Мне знакомы такие ключи. И еще я знаю, что домашнее насилие происходит не тогда, когда речь идет не о мужчине, слишком влюбленном в свою жену, а когда о том, который упивается возможностью контролировать ее.
— Я поискал ее на кухне и в гостиной.
— Ты звал ее по имени?
— Нет.
— Потому что ты не хотел, чтобы она узнала, что ты в доме?
Он качает головой:
— Вовсе нет. Я не хотел, чтобы ее муж услышал, что я в доме, на тот случай если он ее избивал.
— Неубедительно, Боб.
— Нет. Дом действительно большой. Я не мог точно знать, где и что в нем происходит.
— И что потом?
— Она была наверху, сидела на кровати. Рыдала.
— Я полагаю, поэтому она не открыла дверь?
— И я так подумал. Когда она увидела меня, то жутко перепугалась. Я быстро объяснил ей, кто я такой, тем более она сама начала меня узнавать.
— Наверное, она почувствовала большое облегчение, узнав, что ты коп, а не серийный маньяк, — говорю я.
Если он и заметил иронию, то вида не показал.
— Она снова села, и мы начали разговаривать о ее муже, но больше о ней. Видишь ли, решение надо было искать в ней, а не в ее муже. Он-то навсегда останется садистом. Остановить его не было никакой возможности. Чего люди не понимают, так это того, что такие парни неисправимы. В смысле как их вообще можно исправить, если все, с чем они сталкивались в жизни, это насилие? Я пытался поговорить с ней, спокойно и рассудительно, и сначала все шло хорошо.
Он останавливается и смотрит на меня. Его глаза как будто увлажнились. Интересно, хватит ли его актерских способностей на то, чтобы заплакать? Я побуждаю его говорить дальше, слегка поправив садовые ножницы. Хотелось бы узнать, что он думает.
— Но скоро она потеряла нить моих рассуждений.

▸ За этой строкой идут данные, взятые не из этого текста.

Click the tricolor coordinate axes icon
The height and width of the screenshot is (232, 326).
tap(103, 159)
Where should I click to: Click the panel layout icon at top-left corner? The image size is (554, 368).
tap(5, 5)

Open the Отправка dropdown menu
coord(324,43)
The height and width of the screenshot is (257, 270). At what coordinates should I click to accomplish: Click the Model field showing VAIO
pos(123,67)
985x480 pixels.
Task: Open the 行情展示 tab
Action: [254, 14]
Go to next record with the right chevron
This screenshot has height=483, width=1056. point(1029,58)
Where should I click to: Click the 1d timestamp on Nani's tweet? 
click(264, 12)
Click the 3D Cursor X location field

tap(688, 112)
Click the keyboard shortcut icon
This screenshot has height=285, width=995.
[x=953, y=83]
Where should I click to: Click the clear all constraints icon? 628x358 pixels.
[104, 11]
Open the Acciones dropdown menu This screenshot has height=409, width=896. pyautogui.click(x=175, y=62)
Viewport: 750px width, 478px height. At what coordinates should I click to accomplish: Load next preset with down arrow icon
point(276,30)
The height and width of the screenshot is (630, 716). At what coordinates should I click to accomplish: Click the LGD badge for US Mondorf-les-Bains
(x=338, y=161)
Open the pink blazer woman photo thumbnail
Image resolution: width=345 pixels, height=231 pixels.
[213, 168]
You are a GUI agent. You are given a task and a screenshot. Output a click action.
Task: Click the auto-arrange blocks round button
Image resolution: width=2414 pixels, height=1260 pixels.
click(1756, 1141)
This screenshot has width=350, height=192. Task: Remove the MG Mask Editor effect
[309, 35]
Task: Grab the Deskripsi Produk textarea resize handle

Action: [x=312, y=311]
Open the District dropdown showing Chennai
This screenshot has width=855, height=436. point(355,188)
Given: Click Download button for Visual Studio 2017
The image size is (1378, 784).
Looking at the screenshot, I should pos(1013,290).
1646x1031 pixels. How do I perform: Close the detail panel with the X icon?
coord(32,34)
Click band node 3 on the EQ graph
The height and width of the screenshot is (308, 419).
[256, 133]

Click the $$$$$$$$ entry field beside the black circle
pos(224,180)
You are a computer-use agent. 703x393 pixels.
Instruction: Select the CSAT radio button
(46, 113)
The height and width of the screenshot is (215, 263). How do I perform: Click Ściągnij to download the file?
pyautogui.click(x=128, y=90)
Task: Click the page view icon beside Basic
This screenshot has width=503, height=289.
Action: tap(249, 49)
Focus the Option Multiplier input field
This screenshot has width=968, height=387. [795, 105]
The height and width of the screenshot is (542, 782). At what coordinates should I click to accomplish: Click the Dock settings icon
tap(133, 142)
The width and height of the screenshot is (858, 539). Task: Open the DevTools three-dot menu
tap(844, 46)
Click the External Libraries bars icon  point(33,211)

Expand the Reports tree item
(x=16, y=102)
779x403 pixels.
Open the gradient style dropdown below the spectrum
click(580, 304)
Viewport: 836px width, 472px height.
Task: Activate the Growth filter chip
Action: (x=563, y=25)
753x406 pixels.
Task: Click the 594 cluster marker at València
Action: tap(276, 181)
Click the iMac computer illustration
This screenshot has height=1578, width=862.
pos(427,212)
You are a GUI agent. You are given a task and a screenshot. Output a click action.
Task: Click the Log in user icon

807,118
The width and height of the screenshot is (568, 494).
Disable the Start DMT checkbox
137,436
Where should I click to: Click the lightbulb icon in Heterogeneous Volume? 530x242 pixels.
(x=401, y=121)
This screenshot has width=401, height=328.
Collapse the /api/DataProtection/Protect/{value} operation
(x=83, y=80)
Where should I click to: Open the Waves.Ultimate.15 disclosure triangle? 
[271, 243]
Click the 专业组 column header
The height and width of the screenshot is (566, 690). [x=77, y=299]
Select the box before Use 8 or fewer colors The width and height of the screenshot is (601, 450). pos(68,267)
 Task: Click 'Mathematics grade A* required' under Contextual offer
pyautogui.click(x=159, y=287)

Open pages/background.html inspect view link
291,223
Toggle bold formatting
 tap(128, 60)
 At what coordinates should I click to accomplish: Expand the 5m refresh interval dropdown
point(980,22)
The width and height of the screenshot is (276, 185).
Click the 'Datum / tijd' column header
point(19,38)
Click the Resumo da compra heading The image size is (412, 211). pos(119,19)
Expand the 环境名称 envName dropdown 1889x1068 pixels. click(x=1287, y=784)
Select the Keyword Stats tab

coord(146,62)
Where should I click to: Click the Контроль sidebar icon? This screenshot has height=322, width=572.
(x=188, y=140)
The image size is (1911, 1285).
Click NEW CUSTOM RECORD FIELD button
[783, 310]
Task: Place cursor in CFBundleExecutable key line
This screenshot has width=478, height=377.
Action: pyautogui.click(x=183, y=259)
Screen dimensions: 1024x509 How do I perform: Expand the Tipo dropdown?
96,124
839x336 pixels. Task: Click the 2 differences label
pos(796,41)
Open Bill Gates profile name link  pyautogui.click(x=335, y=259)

— Ты хочешь сказать, правильную нить?
— Точно. Ты знаешь, каково это, Джо, когда ты абсолютно уверен в чем-либо, то есть на двести процентов уверен, но не можешь убедить кого-то в этом? И дело не в том, что они не понимают или не хотят понимать. Они просто привыкли так неправильно поступать, что для них просто нет других путей.
— Боб, не отвлекайся.
— В конце концов мы разошлись во мнениях, кстати, довольно быстро, и скоро начали спорить. Наконец она стала орать, чтобы я уходил. Я попросил ее успокоиться, но она не успокаивалась. Потом она попыталась вызывать полицию, так что мне пришлось ее остановить. Она ударила меня, и мне пришлось ответить. И следующее, что я помню: я стою над ее обнаженным мертвым телом.
Он замолкает.
Мы оба слушаем тишину в комнате. Я верю в большую часть его истории, но кое-что он все-таки упустил.
— Трогательная история, Боб, — говорю я, протирая глаза воображаемым платком, будто стирая несуществующие слезы. — По-моему, ты прибегнул к классической защитной стратегии. Вас этому учили в колледже или ты позаимствовал ее, когда стал полицейским? Видишь ли, Боб, то, что ты сейчас проделал, случай довольно распространенный. Ты всю вину свалил на жертву. Это она была с тобой не согласна, это она вела себя неадекватно, и она же первая тебя ударила. Если бы она чего-нибудь из этого не сделала, то осталась бы жива. Я прав?